Антонио подумал, затем качнул головой:
– Ищите и обрящете, сказано в писании. Если бы я знал, что вы дьявол, обретший плоть великого мастера, я бы и тогда не отступился.
Старик оживился:
– Ага, значит, и ты уже наслушался, что Никколо Амати якшается с нечистой силой? Не боишься геенны огненной?
– Нет ада страшнее, чем огонь неудовлетворенных страстей и незнания…
– Ты жаден и смел, и это хорошо. Но ты хочешь моей мудрости и моего умения. Что ты дашь мне взамен?
– Разве спрашивает об этом оливковое дерево у молодой ветви своей, на которой еще не созрели плоды?
– Но ты не ветвь древа жизни моей, – сурово сдвинул клочкастые седые брови Амати.
– Вы богаты и славны, великий мастер. Богатство и слава щедро напоили ветви древа жизни вашей. Но ветви не дали плодов. Сто лет ищет род Амати секрет звука…
– Мой сын Джироламо продолжит мое дело. И моя рука еще тверда, а глаз точен.
– Джироламо, я уверен, укрепит славу вашего дома. Но он еще ребенок. И такое богатство нельзя держать в одном месте. Разумнее его было бы разделить…
– Ты уже был резчиком и музыкантом.

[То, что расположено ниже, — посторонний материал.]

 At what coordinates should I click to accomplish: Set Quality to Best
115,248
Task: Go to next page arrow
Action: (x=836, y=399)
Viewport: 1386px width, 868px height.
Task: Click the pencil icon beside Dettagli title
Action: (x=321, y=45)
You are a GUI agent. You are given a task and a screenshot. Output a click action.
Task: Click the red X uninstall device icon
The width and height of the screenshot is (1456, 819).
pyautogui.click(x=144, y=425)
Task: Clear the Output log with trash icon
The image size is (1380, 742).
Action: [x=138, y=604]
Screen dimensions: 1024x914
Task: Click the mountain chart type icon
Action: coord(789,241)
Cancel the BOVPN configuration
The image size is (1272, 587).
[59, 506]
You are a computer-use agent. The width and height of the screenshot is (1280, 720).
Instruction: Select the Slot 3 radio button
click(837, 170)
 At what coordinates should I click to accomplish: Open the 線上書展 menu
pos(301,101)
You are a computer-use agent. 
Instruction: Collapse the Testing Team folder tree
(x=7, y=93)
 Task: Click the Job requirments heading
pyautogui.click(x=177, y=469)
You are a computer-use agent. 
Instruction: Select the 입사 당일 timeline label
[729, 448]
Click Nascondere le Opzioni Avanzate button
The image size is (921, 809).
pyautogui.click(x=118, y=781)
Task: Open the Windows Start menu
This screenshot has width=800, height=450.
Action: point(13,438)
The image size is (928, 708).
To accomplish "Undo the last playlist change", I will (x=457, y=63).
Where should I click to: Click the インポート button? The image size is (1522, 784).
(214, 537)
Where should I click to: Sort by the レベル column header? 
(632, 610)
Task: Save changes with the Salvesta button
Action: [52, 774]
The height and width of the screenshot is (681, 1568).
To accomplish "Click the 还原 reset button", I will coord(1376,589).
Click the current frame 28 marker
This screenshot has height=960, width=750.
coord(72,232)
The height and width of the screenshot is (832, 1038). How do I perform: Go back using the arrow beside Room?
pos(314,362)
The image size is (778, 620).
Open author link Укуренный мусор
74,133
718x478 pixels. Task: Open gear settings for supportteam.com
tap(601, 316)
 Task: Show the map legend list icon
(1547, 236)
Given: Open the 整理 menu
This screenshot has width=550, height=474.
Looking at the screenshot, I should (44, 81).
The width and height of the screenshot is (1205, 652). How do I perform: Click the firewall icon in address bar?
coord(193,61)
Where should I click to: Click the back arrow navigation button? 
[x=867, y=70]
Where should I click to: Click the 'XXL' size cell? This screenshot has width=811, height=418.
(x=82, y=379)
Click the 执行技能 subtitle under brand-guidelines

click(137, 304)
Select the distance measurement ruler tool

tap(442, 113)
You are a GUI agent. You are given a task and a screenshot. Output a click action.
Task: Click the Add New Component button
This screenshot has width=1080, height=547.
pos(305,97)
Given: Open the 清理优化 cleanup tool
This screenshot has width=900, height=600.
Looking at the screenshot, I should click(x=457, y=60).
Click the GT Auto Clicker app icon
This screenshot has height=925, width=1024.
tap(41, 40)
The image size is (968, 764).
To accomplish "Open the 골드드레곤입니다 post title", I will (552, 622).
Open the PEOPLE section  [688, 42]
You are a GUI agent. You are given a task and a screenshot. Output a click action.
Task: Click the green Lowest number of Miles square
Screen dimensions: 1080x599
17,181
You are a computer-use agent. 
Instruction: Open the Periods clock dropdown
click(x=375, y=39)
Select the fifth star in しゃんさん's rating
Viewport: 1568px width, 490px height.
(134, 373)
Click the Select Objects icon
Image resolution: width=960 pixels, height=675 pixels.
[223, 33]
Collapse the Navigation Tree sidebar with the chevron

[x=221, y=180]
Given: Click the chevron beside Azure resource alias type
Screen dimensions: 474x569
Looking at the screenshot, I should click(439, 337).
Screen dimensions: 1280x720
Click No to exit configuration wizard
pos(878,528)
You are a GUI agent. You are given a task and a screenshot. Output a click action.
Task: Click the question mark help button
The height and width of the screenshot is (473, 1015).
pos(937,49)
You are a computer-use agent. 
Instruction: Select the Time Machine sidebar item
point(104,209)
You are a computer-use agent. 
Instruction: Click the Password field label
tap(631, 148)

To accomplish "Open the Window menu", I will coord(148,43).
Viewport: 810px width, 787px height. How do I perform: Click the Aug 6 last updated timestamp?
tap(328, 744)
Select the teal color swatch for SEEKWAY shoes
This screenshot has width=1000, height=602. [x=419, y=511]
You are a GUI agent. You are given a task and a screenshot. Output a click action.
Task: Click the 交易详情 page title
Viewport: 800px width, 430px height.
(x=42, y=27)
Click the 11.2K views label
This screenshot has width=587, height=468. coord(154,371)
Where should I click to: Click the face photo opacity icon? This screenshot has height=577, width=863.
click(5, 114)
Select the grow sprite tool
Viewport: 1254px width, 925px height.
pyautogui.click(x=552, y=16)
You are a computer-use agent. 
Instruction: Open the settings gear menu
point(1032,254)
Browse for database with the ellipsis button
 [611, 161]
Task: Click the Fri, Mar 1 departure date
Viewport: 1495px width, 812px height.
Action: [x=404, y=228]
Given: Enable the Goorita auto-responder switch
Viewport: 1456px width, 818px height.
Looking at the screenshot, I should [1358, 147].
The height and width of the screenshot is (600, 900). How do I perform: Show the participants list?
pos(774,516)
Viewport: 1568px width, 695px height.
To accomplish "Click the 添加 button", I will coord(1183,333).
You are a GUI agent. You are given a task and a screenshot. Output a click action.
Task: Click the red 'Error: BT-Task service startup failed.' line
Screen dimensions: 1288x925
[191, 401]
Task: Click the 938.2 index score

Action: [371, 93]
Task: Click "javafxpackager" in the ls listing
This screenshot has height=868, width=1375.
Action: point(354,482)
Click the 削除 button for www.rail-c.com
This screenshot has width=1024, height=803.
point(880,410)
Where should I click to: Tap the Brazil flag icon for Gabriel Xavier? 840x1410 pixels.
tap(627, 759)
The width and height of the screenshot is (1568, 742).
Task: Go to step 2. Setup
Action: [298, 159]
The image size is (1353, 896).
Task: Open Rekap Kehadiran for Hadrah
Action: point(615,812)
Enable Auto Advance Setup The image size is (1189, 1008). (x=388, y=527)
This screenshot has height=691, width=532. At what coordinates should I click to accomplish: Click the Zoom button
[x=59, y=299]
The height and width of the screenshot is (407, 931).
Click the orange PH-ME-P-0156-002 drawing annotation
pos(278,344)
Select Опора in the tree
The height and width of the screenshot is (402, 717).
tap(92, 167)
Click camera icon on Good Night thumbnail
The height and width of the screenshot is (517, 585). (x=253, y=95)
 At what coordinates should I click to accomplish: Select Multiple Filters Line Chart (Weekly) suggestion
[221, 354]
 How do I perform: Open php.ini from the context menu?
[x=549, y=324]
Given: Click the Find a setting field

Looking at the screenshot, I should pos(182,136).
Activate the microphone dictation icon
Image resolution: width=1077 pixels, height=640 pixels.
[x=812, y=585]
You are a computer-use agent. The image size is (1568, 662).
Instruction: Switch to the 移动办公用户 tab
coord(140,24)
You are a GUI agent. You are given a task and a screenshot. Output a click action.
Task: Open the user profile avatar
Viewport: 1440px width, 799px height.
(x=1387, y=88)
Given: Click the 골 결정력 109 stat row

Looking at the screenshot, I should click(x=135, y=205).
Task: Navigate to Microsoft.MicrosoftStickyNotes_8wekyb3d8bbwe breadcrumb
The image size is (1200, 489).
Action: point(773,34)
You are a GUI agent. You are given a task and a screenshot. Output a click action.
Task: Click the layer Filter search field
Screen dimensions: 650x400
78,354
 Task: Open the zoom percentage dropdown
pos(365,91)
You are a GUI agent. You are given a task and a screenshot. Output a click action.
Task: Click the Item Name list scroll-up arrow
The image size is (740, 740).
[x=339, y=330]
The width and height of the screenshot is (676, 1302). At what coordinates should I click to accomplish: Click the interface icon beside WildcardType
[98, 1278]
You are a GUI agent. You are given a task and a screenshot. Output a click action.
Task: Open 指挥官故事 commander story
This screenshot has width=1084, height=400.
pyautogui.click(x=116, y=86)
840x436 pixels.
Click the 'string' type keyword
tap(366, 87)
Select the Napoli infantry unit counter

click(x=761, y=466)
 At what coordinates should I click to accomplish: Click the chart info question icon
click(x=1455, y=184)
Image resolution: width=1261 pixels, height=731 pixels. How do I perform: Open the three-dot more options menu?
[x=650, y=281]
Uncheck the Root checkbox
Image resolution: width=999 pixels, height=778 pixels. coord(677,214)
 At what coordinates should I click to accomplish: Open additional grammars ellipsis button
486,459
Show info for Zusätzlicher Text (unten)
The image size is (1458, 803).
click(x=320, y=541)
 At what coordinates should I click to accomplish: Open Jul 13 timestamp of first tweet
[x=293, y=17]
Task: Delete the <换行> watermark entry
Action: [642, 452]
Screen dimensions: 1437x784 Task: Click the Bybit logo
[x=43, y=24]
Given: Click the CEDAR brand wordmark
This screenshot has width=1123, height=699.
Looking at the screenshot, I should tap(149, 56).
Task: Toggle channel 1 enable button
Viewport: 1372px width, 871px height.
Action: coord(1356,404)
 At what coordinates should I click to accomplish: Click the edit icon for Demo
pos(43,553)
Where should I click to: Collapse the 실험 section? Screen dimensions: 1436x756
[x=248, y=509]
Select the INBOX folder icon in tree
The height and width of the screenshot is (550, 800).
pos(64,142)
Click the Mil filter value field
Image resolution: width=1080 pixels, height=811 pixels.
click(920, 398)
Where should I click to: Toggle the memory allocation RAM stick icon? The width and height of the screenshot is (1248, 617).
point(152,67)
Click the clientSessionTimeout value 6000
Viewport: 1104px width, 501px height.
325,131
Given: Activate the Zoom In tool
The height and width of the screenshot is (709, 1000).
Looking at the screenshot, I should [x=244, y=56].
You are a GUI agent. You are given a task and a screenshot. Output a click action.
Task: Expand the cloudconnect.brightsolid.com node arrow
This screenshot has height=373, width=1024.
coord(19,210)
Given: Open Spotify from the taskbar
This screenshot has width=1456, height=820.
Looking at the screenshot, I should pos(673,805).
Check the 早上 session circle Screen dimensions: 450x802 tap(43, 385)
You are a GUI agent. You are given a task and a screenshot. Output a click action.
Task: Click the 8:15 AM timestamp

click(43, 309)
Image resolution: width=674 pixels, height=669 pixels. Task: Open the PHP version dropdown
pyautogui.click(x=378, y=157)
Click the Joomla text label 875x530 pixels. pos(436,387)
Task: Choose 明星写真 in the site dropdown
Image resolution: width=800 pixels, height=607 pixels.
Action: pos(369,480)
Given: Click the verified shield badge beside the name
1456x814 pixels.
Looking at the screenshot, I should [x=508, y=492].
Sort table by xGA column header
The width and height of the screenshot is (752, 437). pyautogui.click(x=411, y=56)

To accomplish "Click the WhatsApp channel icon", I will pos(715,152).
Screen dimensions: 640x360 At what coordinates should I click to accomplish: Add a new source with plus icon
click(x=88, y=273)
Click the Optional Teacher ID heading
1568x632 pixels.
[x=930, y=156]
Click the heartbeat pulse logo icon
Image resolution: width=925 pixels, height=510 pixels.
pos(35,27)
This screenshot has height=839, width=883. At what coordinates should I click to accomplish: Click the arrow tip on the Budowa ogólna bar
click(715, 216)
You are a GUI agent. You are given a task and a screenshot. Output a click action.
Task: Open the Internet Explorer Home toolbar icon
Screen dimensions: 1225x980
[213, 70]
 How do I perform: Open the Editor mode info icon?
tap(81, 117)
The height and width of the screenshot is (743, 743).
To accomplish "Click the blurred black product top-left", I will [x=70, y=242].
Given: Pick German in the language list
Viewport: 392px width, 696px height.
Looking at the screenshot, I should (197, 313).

Почему я должен верить, что ты не раздумаешь быть скрипичным мастером?
– То были необходимые ступени к саду ваших знаний. Нет мечты у меня более сильной и святой, чем работать у вас.
– А что ты умеешь?
– Учиться…
Учеником был принят Антонио Страдивари к Никколо Амати – без оплаты, за еду и науку…
Я сразу узнал Полякова. Тысячи раз я видел его по телевизору и в киножурналах, портреты в газетах и на афишах, и я был готов к тому, что он появится с минуты на минуту, и хорошо знал, кто он такой. А мы были для него неизвестными пришельцами – посторонние, чужие люди, которые почему-то хозяйничают в его доме, где все перевернуто, развалено, намусорено – по всей квартире до самых дверей, у которых предупреждением о беде стоял постовой милиционер.
От этого замерло на лице Полякова досадливое удивление, хотя в глазах еще плавала, постепенно угасая, надежда: все это чья-то нелепая шутка, глупый и злой розыгрыш от начала до конца – не было никакой кражи, и не было звонка из милиции на дачу с просьбой срочно явиться в Москву на квартиру, или, наоборот, был звонок, но это какой-то дурак решил так его разыграть, и пропало воскресное утро, вырванное, наконец, из сумасшедшего потока повседневной суеты, утомительной работы, невозможности подумать спокойно и в одиночестве, погулять в замерзшем солнечном лесу. И я видел, как растаяла эта надежда – будто льдинка на жарком июльском асфальте. Ушло выражение досадливого удивления, и лицо его – худое, усталое лицо с тяжелым подбородком боксера и грустными глазами апостола – затопила обычная человеческая растерянность, и кривая жалобная улыбка помимо его воли наискось перерезала лицо.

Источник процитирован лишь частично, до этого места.